I woke up this morning and thought “Man I wish I could watch Hanasaku Iroha again for the first time, I really liked it.” And then I thought “Wow, I should totally review this today.” And then I remembered “Hey, Hanasaku Iroha is getting a movie later this year (yes, you heard that right fans)!” And here I am. Hanasaku Iroha aired from April 2011 to September 2011, and is a Studio P.A. Works production. It’s a fairly new studio, some of their works including Another, Angel Beats, True Tears, and Canaan. Out of those I’ve only watched Another and Angel Beats, and comparing those with Hanasaku Iroha is kind of difficult since they’re all quite different types of shows. However, you can tell the art style and animation are pretty similar throughout their titles, so if you’ve seen those shows, that should give you some idea as to what to expect for Hanasaku Iroha in terms of art and animation. But anime is always more than that, so let’s dig in and see what we find here~
Hanasaku Iroha is mostly episodic in nature. The first episode is of course some exposition to set up the rest of the show, and there are some arcs that take a few episodes, but for the most part all of stories are kind of self-contained. Things like a marriage or a trip to Tokyo or a class vacation are some examples of the small arcs found in Hanasaku Iroha. Of course all of these events serve as a kind of backdrop as you follow the story of Ohana. The show is really about her and her growth as a character from beginning to end, what she learns about the world and herself and what kind of path she wants to choose for herself going forward.
So as we start the show, Ohana’s living in Tokyo as a fairly capable young woman with a fairly incapable mother. We quickly find out that her mother is eloping, and Ohana is to be sent to live in the middle of nowhere with her estranged grandmother. Of course, no one asks Ohana about any of this, but to her credit she takes these changes in stride, and moves to the middle of nowhere with her grandmother. As Ohana arrives, she finds herself at an old Japanese-style inn, and learns she’ll have to work for room and board. In addition, her grandmother, as it turns out, isn’t as grandmotherly as one would expect. In fact, she’s quite cold and seemingly unforgiving to her only granddaughter. Still, Ohana learns to deal and shows impressive adaptability and resilience for one so young. Quite admirable. Anywho, so begins Ohana’s journey in her grandmother’s inn, the Kissuiso.

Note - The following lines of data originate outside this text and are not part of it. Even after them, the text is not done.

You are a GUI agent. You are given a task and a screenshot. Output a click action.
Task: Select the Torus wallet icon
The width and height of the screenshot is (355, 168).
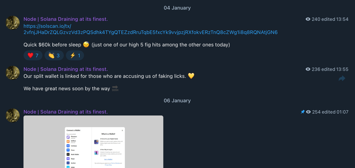[x=68, y=150]
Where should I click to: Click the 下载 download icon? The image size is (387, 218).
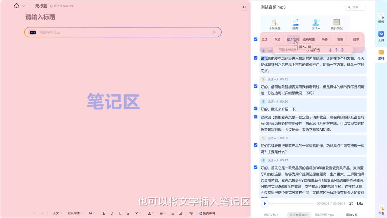(381, 207)

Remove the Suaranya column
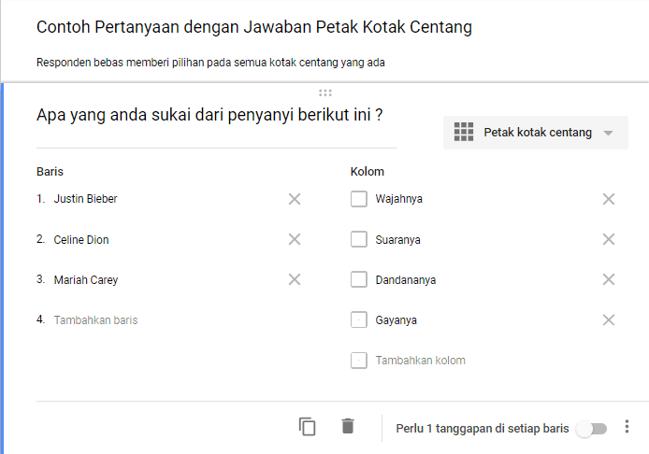click(609, 239)
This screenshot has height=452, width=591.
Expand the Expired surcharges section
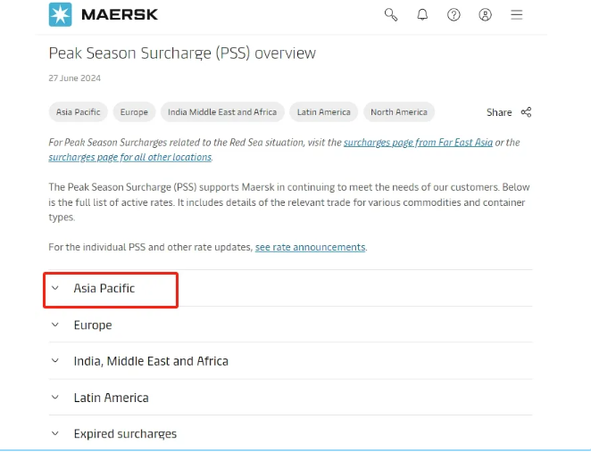click(x=125, y=434)

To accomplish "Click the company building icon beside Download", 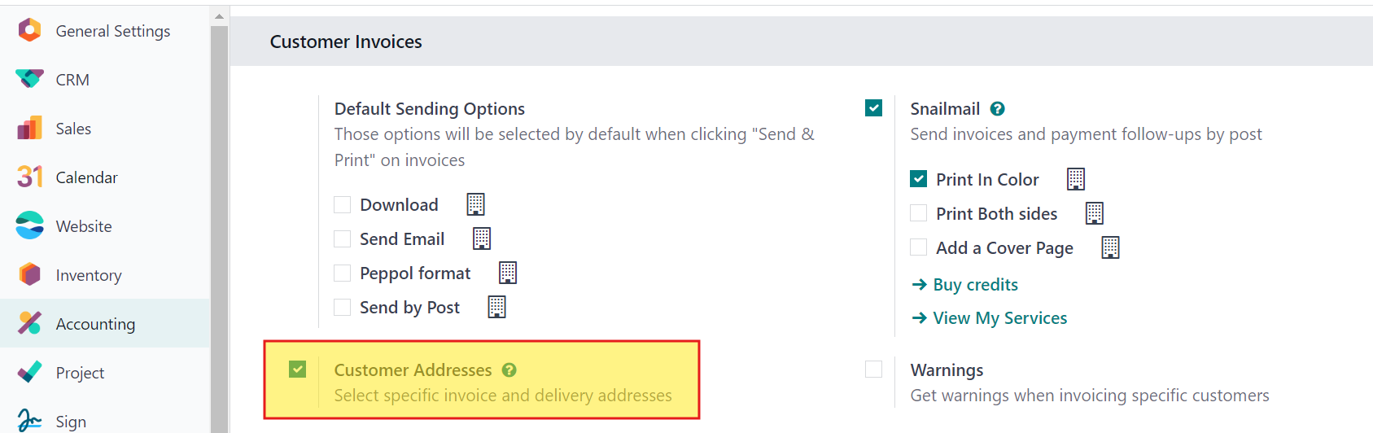I will [x=475, y=204].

Here’s where the real show stealers step in. Characters. Starting with the main character, Matsumae Ohana. In a word, she’s adorable. In several more words, well… It’s hard not to like her. If I wanted to use a word from the 50s to describe her, I’d say she has moxy. She’s an earnest girl who’s incredibly adaptable… But at the end of the day, she’s still just a sixteen year old girl. Honestly, if you just watched an episode or two of the show, it’s pretty evident why Ohana’s such a likeable character. And she’s one of the biggest reasons to continue watching.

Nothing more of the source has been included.